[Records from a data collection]
◆ ◆ ◆

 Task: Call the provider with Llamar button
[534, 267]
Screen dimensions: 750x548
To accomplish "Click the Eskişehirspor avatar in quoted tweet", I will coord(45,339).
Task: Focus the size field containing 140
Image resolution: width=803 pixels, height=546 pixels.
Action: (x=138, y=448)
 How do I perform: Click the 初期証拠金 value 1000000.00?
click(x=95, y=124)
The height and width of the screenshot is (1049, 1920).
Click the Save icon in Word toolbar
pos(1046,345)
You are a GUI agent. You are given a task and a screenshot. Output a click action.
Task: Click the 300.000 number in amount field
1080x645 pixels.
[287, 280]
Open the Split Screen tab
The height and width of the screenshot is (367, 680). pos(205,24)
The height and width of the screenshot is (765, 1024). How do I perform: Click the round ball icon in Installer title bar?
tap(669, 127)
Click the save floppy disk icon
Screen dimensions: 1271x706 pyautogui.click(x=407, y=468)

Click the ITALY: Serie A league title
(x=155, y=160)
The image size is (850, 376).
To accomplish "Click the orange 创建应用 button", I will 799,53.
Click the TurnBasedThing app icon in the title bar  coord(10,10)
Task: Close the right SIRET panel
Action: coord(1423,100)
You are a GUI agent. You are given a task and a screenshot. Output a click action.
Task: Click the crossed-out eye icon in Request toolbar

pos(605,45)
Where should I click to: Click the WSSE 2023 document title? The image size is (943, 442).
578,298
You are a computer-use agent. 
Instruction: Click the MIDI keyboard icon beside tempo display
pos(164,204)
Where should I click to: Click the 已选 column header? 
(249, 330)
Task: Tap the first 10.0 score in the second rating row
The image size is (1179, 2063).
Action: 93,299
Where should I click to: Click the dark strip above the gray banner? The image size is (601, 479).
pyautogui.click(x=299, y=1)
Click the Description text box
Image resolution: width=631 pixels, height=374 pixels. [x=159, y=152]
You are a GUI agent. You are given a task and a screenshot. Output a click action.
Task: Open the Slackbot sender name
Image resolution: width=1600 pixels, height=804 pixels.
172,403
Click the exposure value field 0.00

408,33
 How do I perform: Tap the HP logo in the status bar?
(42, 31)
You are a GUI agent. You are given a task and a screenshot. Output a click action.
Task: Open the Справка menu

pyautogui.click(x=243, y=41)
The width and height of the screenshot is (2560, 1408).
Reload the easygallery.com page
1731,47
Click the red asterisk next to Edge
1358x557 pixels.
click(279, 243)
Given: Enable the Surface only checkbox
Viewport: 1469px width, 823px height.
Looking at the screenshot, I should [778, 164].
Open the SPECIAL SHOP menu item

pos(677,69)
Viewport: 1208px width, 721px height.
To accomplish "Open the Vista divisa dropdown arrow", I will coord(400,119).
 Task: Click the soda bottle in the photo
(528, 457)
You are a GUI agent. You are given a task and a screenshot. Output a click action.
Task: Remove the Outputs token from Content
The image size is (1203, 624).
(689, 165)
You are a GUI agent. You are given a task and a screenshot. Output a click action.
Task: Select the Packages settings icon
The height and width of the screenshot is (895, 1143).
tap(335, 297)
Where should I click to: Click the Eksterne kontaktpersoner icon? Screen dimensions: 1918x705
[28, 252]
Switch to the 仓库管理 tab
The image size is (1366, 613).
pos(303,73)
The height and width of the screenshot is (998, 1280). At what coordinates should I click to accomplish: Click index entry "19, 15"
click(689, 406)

◆ ◆ ◆

Output every record without changing any wording.

 Task: Call the provider with Llamar button
[534, 267]
Screen dimensions: 750x548
To accomplish "Click the Eskişehirspor avatar in quoted tweet", I will coord(45,339).
Task: Focus the size field containing 140
Image resolution: width=803 pixels, height=546 pixels.
Action: (x=138, y=448)
 How do I perform: Click the 初期証拠金 value 1000000.00?
click(x=95, y=124)
The height and width of the screenshot is (1049, 1920).
Click the Save icon in Word toolbar
pos(1046,345)
You are a GUI agent. You are given a task and a screenshot. Output a click action.
Task: Click the 300.000 number in amount field
1080x645 pixels.
[287, 280]
Open the Split Screen tab
The height and width of the screenshot is (367, 680). pos(205,24)
The height and width of the screenshot is (765, 1024). How do I perform: Click the round ball icon in Installer title bar?
tap(669, 127)
Click the save floppy disk icon
Screen dimensions: 1271x706 pyautogui.click(x=407, y=468)

Click the ITALY: Serie A league title
(x=155, y=160)
The image size is (850, 376).
To accomplish "Click the orange 创建应用 button", I will 799,53.
Click the TurnBasedThing app icon in the title bar  coord(10,10)
Task: Close the right SIRET panel
Action: coord(1423,100)
You are a GUI agent. You are given a task and a screenshot. Output a click action.
Task: Click the crossed-out eye icon in Request toolbar

pos(605,45)
Where should I click to: Click the WSSE 2023 document title? The image size is (943, 442).
578,298
You are a computer-use agent. 
Instruction: Click the MIDI keyboard icon beside tempo display
pos(164,204)
Where should I click to: Click the 已选 column header? 
(249, 330)
Task: Tap the first 10.0 score in the second rating row
The image size is (1179, 2063).
Action: 93,299
Where should I click to: Click the dark strip above the gray banner? The image size is (601, 479).
pyautogui.click(x=299, y=1)
Click the Description text box
Image resolution: width=631 pixels, height=374 pixels. [x=159, y=152]
You are a GUI agent. You are given a task and a screenshot. Output a click action.
Task: Open the Slackbot sender name
Image resolution: width=1600 pixels, height=804 pixels.
172,403
Click the exposure value field 0.00

408,33
 How do I perform: Tap the HP logo in the status bar?
(42, 31)
You are a GUI agent. You are given a task and a screenshot. Output a click action.
Task: Open the Справка menu

pyautogui.click(x=243, y=41)
The width and height of the screenshot is (2560, 1408).
Reload the easygallery.com page
1731,47
Click the red asterisk next to Edge
1358x557 pixels.
click(279, 243)
Given: Enable the Surface only checkbox
Viewport: 1469px width, 823px height.
Looking at the screenshot, I should [778, 164].
Open the SPECIAL SHOP menu item

pos(677,69)
Viewport: 1208px width, 721px height.
To accomplish "Open the Vista divisa dropdown arrow", I will coord(400,119).
 Task: Click the soda bottle in the photo
(528, 457)
You are a GUI agent. You are given a task and a screenshot. Output a click action.
Task: Remove the Outputs token from Content
The image size is (1203, 624).
(689, 165)
You are a GUI agent. You are given a task and a screenshot. Output a click action.
Task: Select the Packages settings icon
The height and width of the screenshot is (895, 1143).
tap(335, 297)
Where should I click to: Click the Eksterne kontaktpersoner icon? Screen dimensions: 1918x705
[28, 252]
Switch to the 仓库管理 tab
The image size is (1366, 613).
pos(303,73)
The height and width of the screenshot is (998, 1280). At what coordinates should I click to accomplish: Click index entry "19, 15"
click(689, 406)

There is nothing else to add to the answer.